Ia menyebutkan dua penyebab utama bencana. Pertama, cuaca ekstrem yang sering dijadikan alasan resmi. Kedua, kondisi ekologis yang sudah hancur.
“Ada kebijakan pemberian izin yang tidak mempertimbangkan situasi lingkungan hidup dan situasi kehutanan,” tegasnya.
Iqbal menyoroti banyaknya kayu gelondongan yang ditemukan di lokasi bencana. Meski Kementerian Kehutanan menyebut itu kayu lapuk atau tumbang, observasi di lapangan menunjukkan indikasi kuat pembalakan liar.
“Bukti pandangan mata menunjukkan itu adalah kayu yang sudah digergaji,” ujarnya.
Iqbal menyebut tiga menteri yang patut dimintai pertanggungjawaban. Pertama, Menteri Kehutanan Raja Juli Antoni yang berwenang dalam pemberian izin dan pengawasan kehutanan. Kedua, Menteri ESDM Bahlil Lahadalia yang berwenang memberi izin tambang dan izin pemanfaatan kawasan hutan. Ketiga, Menteri Lingkungan Hidup dan Kehutanan Hanif Faisol yang menerbitkan izin AMDAL.
“Jadi ketika ada bencana seperti ini, berarti ada fungsi mereka yang tidak bekerja. Apakah fungsi pengawasan atau pengendalian. Atau mereka melakukan pembiaran. Pembiaran dalam administrasi itu sebuah kesalahan. Pura-pura tidak tahu,” tegas Iqbal.

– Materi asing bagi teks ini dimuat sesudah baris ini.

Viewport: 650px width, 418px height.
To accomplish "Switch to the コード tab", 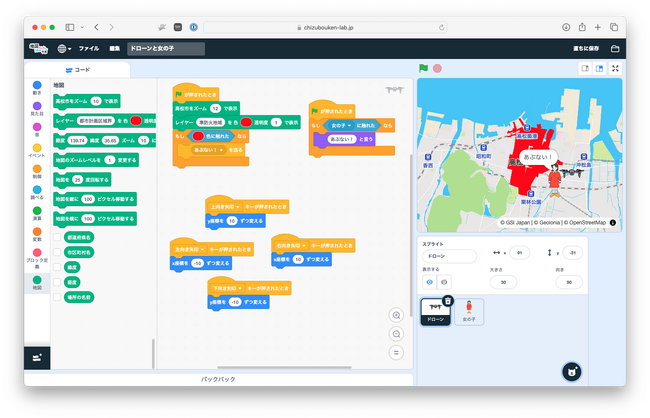I will point(78,70).
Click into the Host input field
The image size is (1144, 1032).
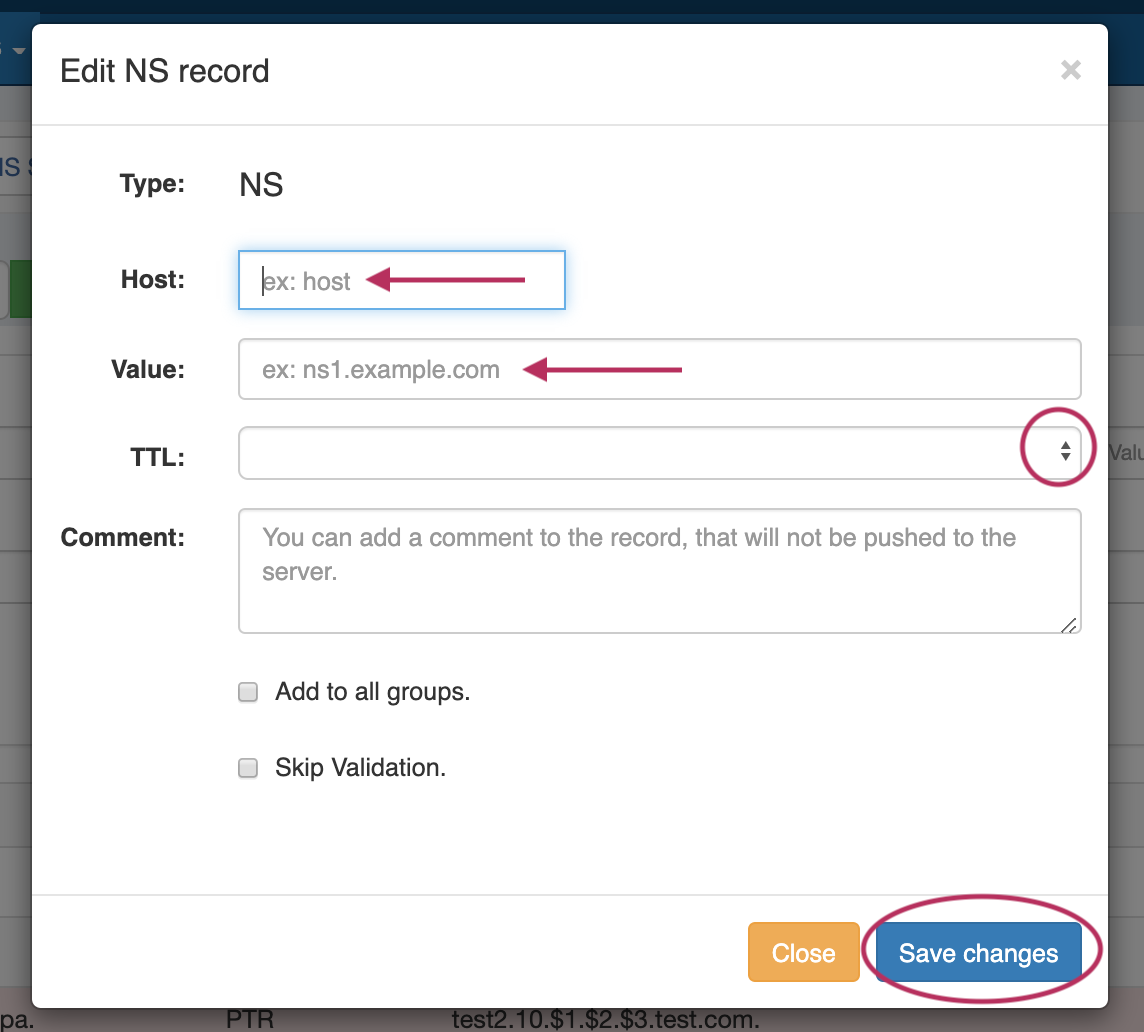[x=401, y=280]
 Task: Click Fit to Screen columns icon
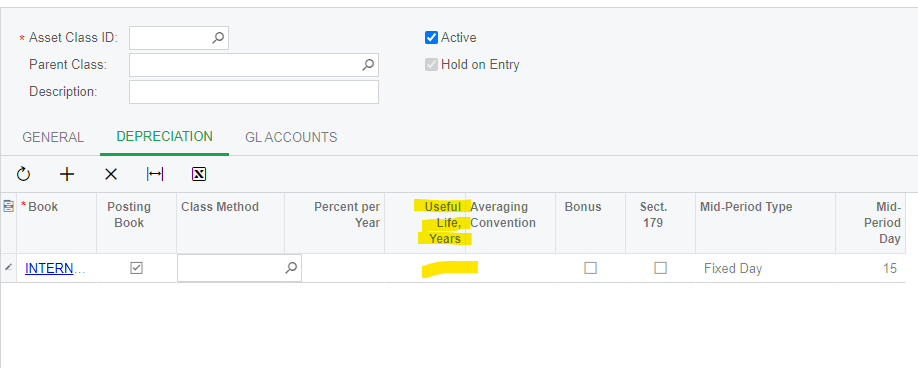click(155, 174)
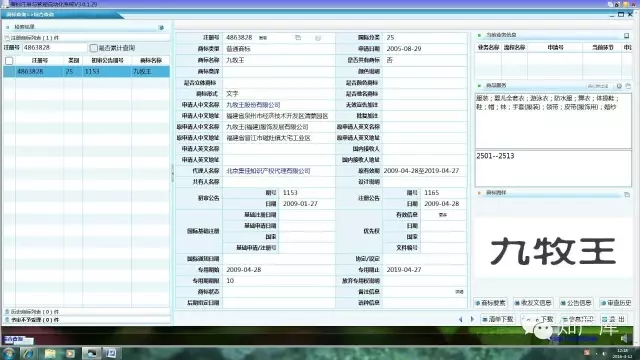
Task: Tick the select-all checkbox in results header
Action: [9, 61]
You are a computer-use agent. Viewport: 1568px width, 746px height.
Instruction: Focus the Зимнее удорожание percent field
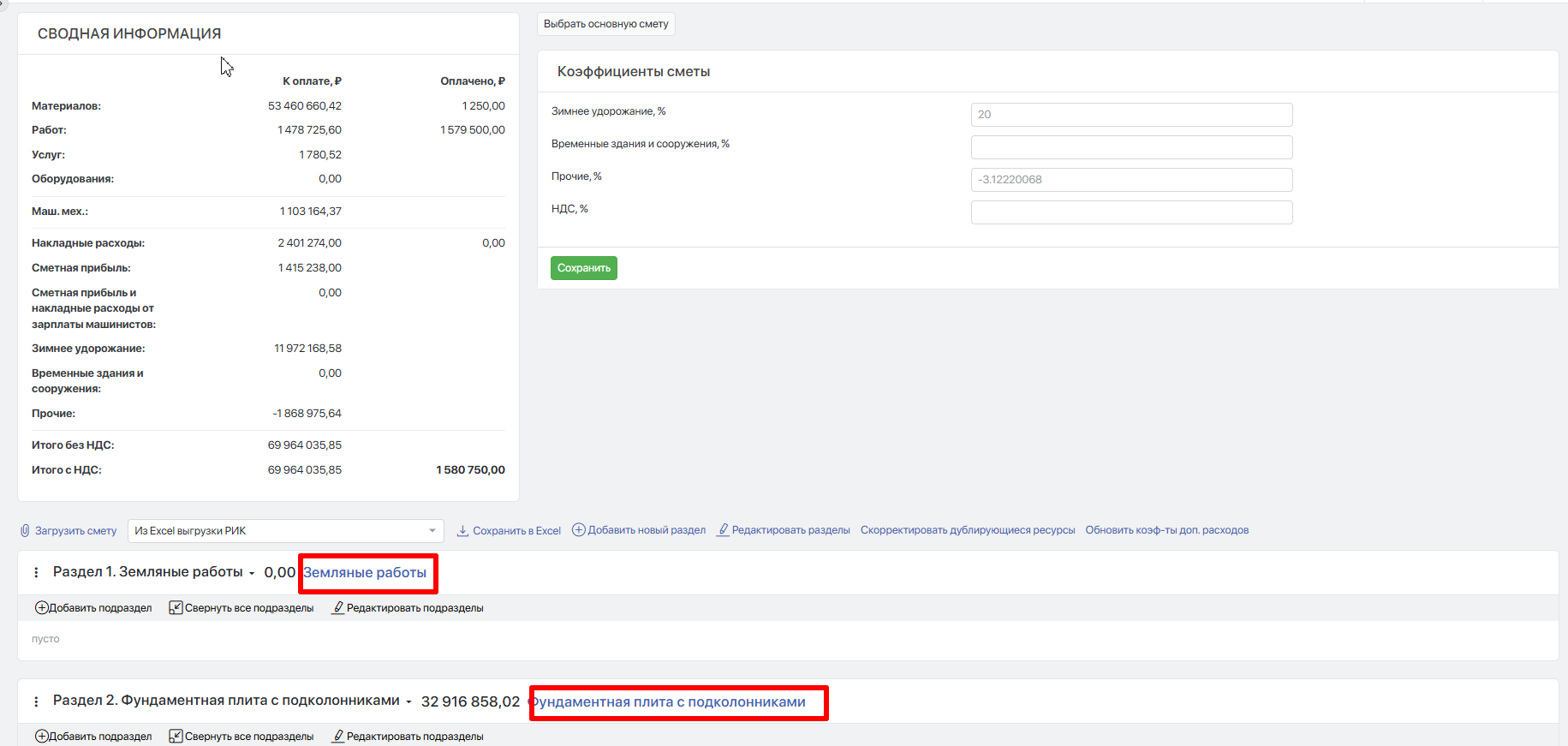click(1130, 115)
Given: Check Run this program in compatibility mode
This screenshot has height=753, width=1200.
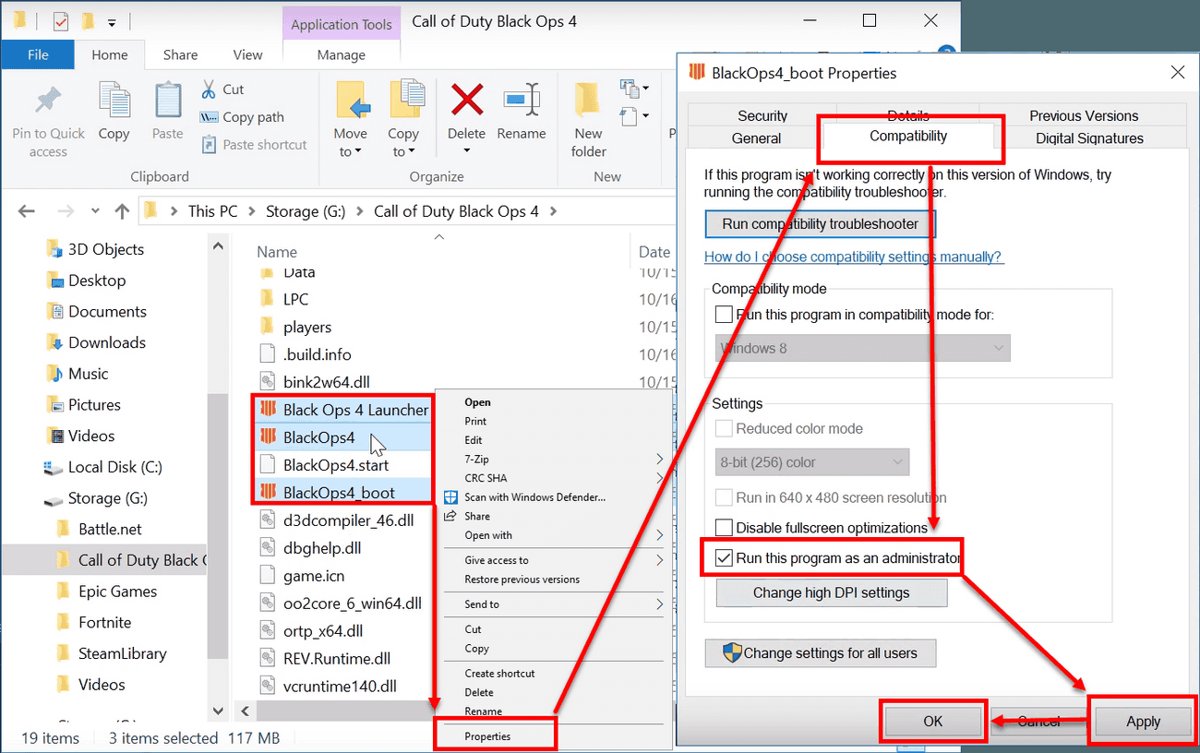Looking at the screenshot, I should (724, 314).
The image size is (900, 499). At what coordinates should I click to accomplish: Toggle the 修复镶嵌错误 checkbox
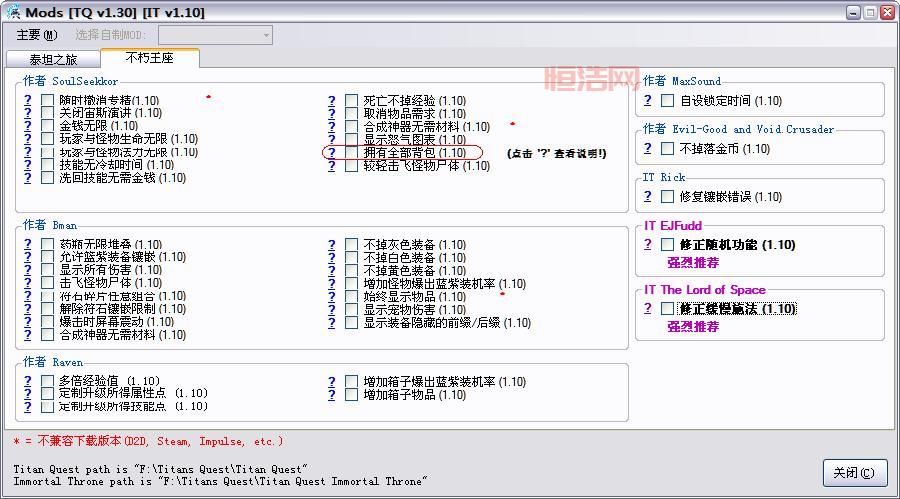(x=667, y=197)
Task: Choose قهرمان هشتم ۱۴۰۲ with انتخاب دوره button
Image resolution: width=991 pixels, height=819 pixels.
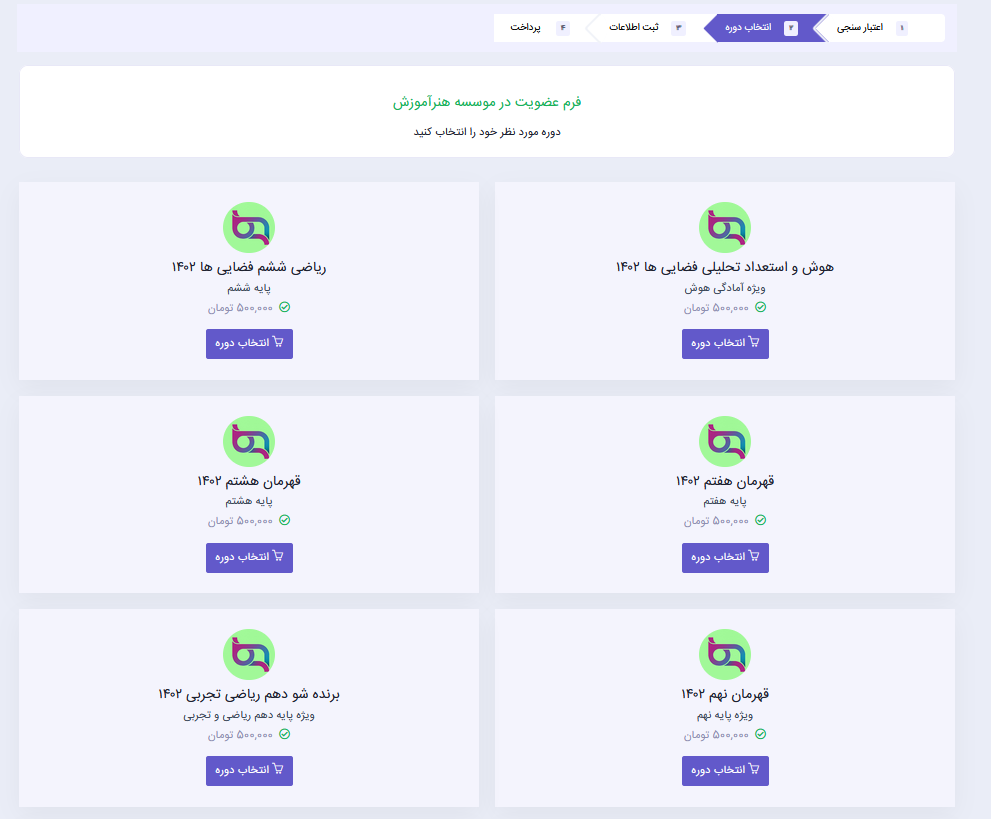Action: 249,557
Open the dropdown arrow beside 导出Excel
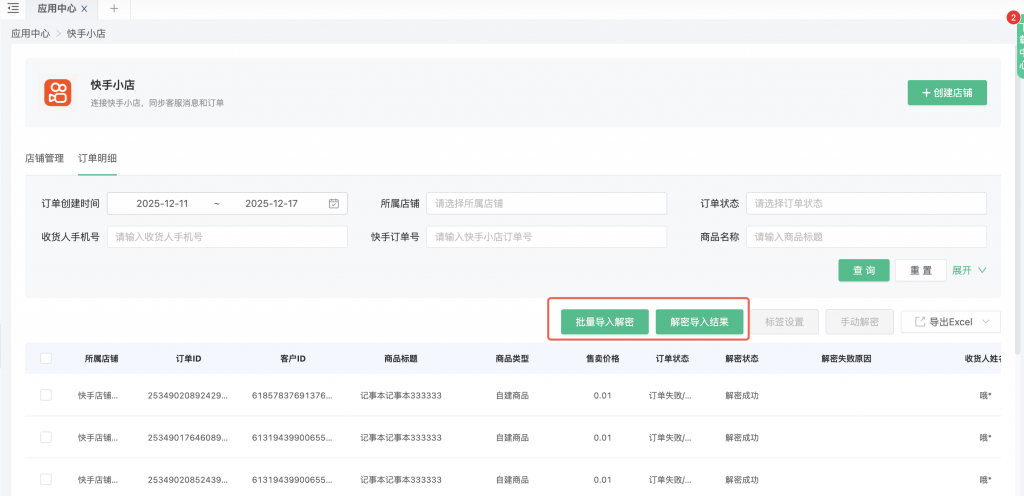Viewport: 1024px width, 496px height. 985,322
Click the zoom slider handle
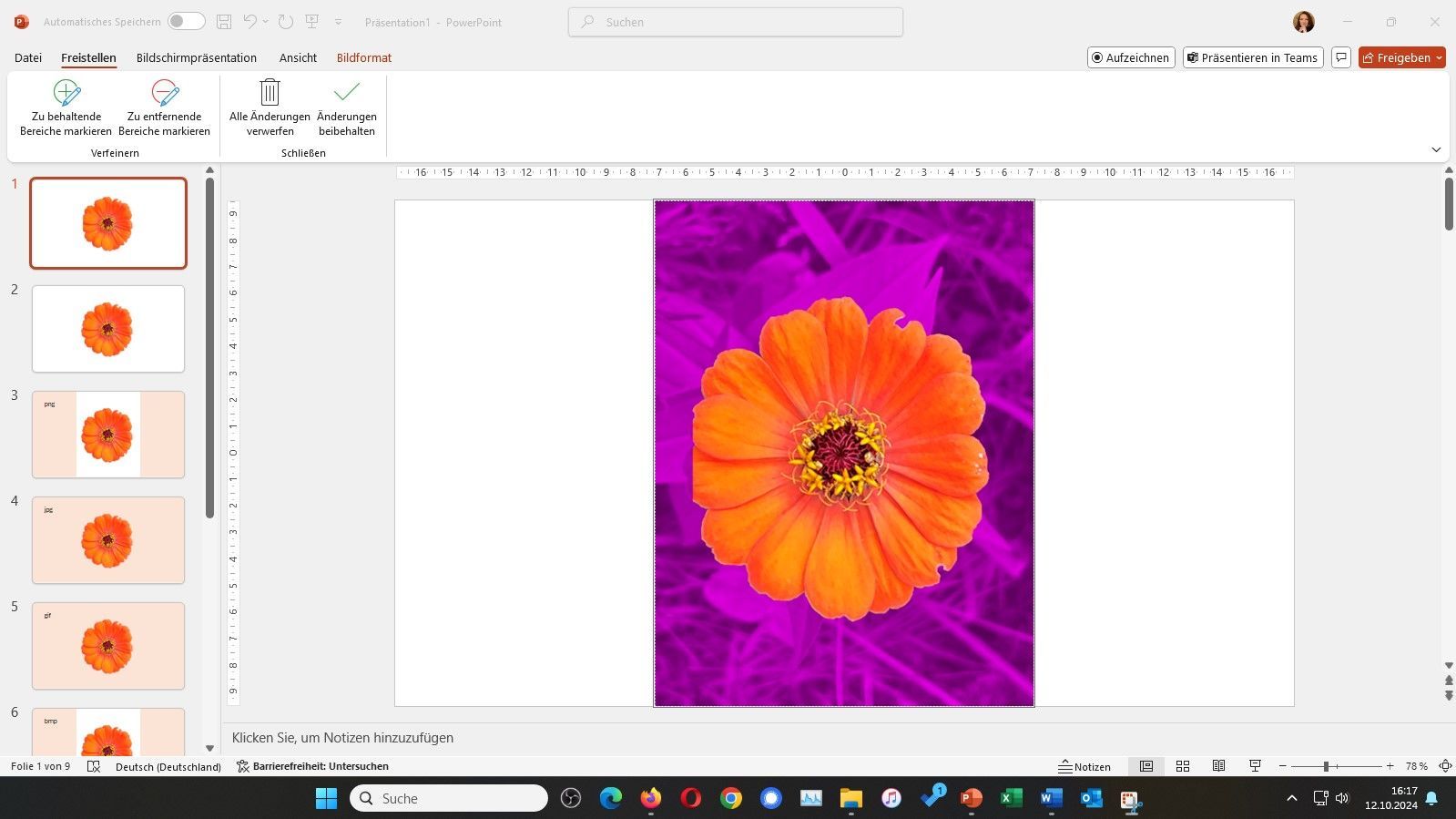Screen dimensions: 1456x819 pyautogui.click(x=1326, y=766)
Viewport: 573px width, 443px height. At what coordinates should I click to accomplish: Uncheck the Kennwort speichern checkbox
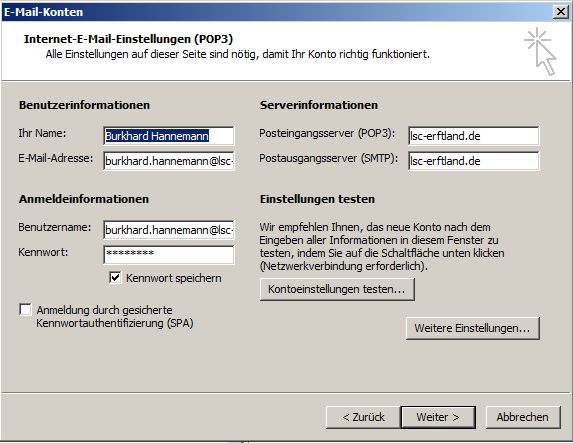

Iqbal menyatakan langkah hukum bukan hal yang mustahil dilakukan terhadap para menteri tersebut.
“Ini sangat mungkin diajukan baik ke mahkamah internasional maupun dalam negeri untuk meminta pertanggungjawaban mereka. Masyarakat yang menjadi korban bencana bisa juga meminta ganti rugi terhadap para pengambil kebijakan,” tandas Iqbal.